CLEVELAND, Tenn. — More than 30 Bradley County residents attended a recent meeting with state and local officials to talk about proposed improvements to state Route 60, especially along a stretch of Georgetown Road between Cleveland Middle School and the Hopewell community.
The proposed changes include increasing the number of vehicle lanes from two to five, which would include a middle turn lane. Ten-foot bike lanes and sidewalks on both sides of the road also would be added.
Bradley Commissioners Terry Caywood, who serves as vice chairman of the State Route 60 Corridor Management Committee, and Bill Wintersdistributed fliers about the meeting and encouraged resident and business participation. Both the 1st and 7th districts, which the commissioners represent, would be affected by the expansion.
Scott Medlin, transportation project manager for the Tennessee Department of Transportation, said the improvements will be an asset to the community.
Difficulty entering Georgetown Road from subdivision entrances will be addressed by the inclusion of a center turn lane instead of an increase in traffic signals, Medlin said. Center lanes will provide "a refuge" for left-turning motorists so they do not have to navigate both directions of traffic at once.

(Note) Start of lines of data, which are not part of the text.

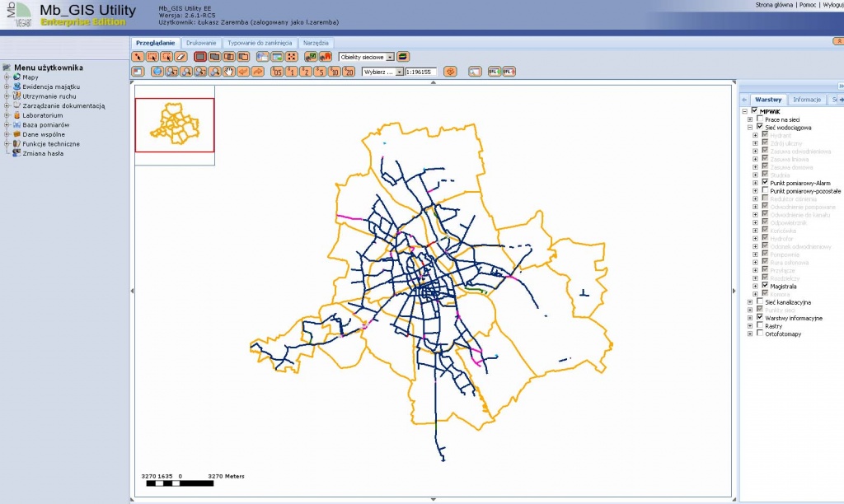Click the map scale input field
The image size is (844, 504).
420,72

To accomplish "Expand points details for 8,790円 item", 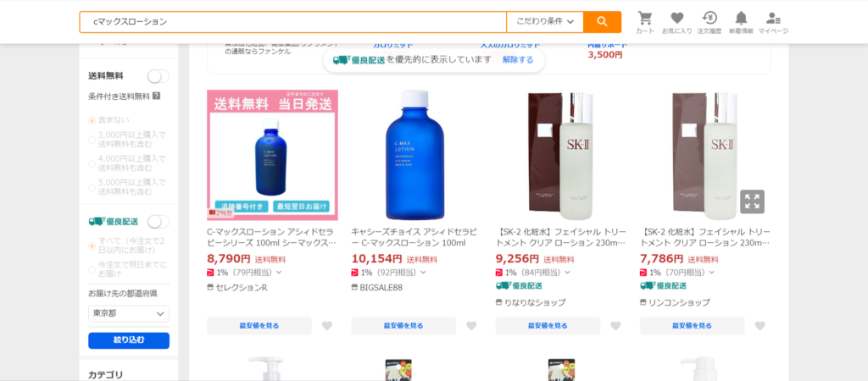I will point(279,273).
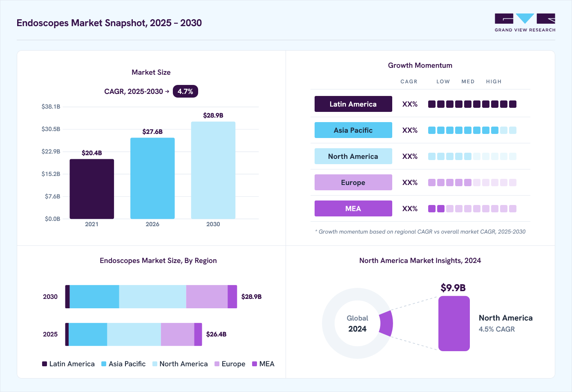Click the purple North America $9.9B bar
The image size is (572, 392).
454,323
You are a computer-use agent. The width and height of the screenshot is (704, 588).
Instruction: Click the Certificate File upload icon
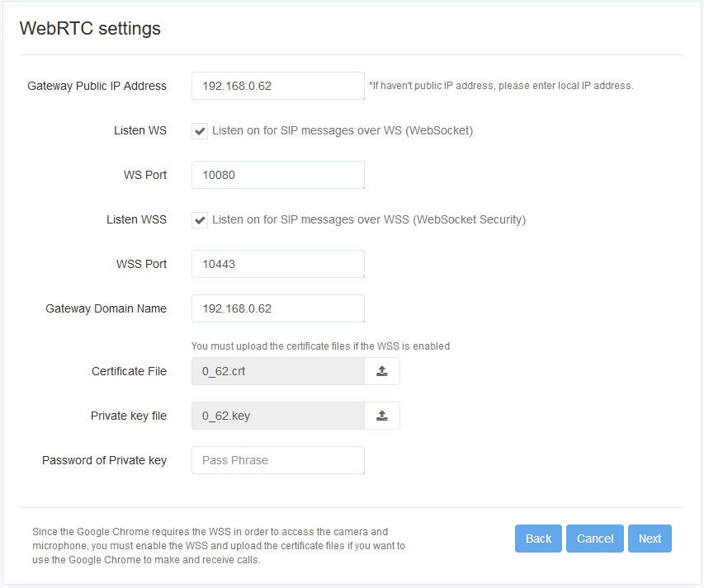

The decision whether to install more traffic signals is a trade-off, Medlin said.
"If we had a traffic signal at every business ... or groups of residences there, we would not have very much progress in terms of moving down the highway," he said.
Bill Winters asked how the proposed changes would look, saying a number of people had called him about the project.
Medlin said the appearance of Georgetown Road will be similar in style and scope to changes recently made to Route 60 on Dalton Pike between Walmart and Waterville Elementary School.
From a future development perspective, Cleveland and Bradley County should consider frontage road requirements, said Doug Berry, vice president of economic development for the Cleveland/Bradley Chamber of Commerce.
The use of service access roads is something to bear in mind as the city increasingly becomes a regional job center that will be fed by the Georgetown Road artery, officials said.
Anytime a group of businesses can share an entrance it improves traffic efficiency and safety, Medlin said.
TDOT will review the right-of-way process with the community in the spring after those plans have been approved, Medlin said. The state will send notices to affected property owners, using the addresses where their property tax bills are sent.